I drill a single hole low and bring water supply, drain and appliance cord thru a single hole. I create the high loop drain under the sink. I use a 1" 2 hole conduit clamp to secure the drain hose.

Sent from my Lenovo TB-X606F using Tapatalk


----------



## jplee3 (Jan 11, 2012)

rjniles said:


> I drill a single hole low and bring water supply, drain and appliance cord thru a single hole. I create the high loop drain under the sink. I use a 1" 2 hole conduit clamp to secure the drain hose.
> 
> Sent from my Lenovo TB-X606F using Tapatalk


Thanks! I figured this would be the most straightforward way to do it versus drilling two holes. The only circle saw I have is 2-1/2" which I think should work. Any rule of thumb as to how far from the wall and how high up from the floor or bottom of the cabinet the hole should approximately be?


----------



## huesmann (Aug 18, 2011)

No rule of thumb that I've ever seen. If you want the guts to be relatively hidden behind all the junk under the sink, you put it as low as possible, of course.

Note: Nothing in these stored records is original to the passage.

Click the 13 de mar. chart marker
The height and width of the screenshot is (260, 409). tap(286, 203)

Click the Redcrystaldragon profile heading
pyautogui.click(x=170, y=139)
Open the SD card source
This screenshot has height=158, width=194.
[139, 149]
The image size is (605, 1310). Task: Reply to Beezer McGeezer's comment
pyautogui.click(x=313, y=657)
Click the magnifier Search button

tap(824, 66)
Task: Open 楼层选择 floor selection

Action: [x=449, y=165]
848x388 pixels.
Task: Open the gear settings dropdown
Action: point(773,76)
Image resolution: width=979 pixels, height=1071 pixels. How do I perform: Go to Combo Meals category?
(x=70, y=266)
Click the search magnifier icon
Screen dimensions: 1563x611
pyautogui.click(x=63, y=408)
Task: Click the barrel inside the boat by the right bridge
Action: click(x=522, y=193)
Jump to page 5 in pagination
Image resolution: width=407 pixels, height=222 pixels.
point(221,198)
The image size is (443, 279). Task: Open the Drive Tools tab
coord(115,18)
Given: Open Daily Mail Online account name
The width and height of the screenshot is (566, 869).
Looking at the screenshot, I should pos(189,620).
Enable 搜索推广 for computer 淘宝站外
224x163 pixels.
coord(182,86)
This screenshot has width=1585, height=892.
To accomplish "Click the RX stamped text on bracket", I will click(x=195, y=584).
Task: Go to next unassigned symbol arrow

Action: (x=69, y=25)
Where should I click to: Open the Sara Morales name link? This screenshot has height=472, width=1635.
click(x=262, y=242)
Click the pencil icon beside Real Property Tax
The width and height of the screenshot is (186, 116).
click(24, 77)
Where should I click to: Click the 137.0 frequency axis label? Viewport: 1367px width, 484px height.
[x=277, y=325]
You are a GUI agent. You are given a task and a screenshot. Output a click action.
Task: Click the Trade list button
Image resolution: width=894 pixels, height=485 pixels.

Not sure that accordion drain tube meets code...


----------



## BayouRunner (Feb 5, 2016)

A lot of the new dishwashers already have looped the drain line high. Double check before install. No need to do it twice 


Sent from my iPhone using Tapatalk


----------



## rjniles (Feb 5, 2007)

BTW your drain is problematic. The left hand sink drain is draining water back into the disposer. The left hand tail piece should extend down to the level of the disposer outlet. Tie the sink and disposer together with a tubular drain tee with an internal baffle.


----------



## Zulu Kono (Nov 2, 2021)

Will this dishwasher be launched into orbit?
Also, the dishwasher probably has the drain already
"high-looped" on one of the sides under the insulation.


----------



## jplee3 (Jan 11, 2012)

rjniles said:


> BTW your drain is problematic. The left hand sink drain is draining water back into the disposer. The left hand tail piece should extend down to the level of the disposer outlet. Tie the sink and disposer together with a tubular drain tee with an internal baffle.
> View attachment 673801


Here is what it looks like behind the disposal - the long white pipe is actually 'dropped' down from the disposal so I don't think the other side of the sink is feeding anything back into it.


----------



## MTN REMODEL LLC (Sep 11, 2010)

Basically a 'close call".... if I wasn't having any problem with it...I'd live with it.


----------



## jplee3 (Jan 11, 2012)

No problems that I can tell. It kind of smells under the sink though... I put vinegar and bleach down the drain at separate times. The smell is only obvious when I open the cabinet door and am under there. We had a plumber recently install the faucet and he checked the p-trap and said it looked clean. This area was part of the area rebuilt where the rats infested had infested so maybe the smell is just lingering from that. I wouldn't think it should be persistent though.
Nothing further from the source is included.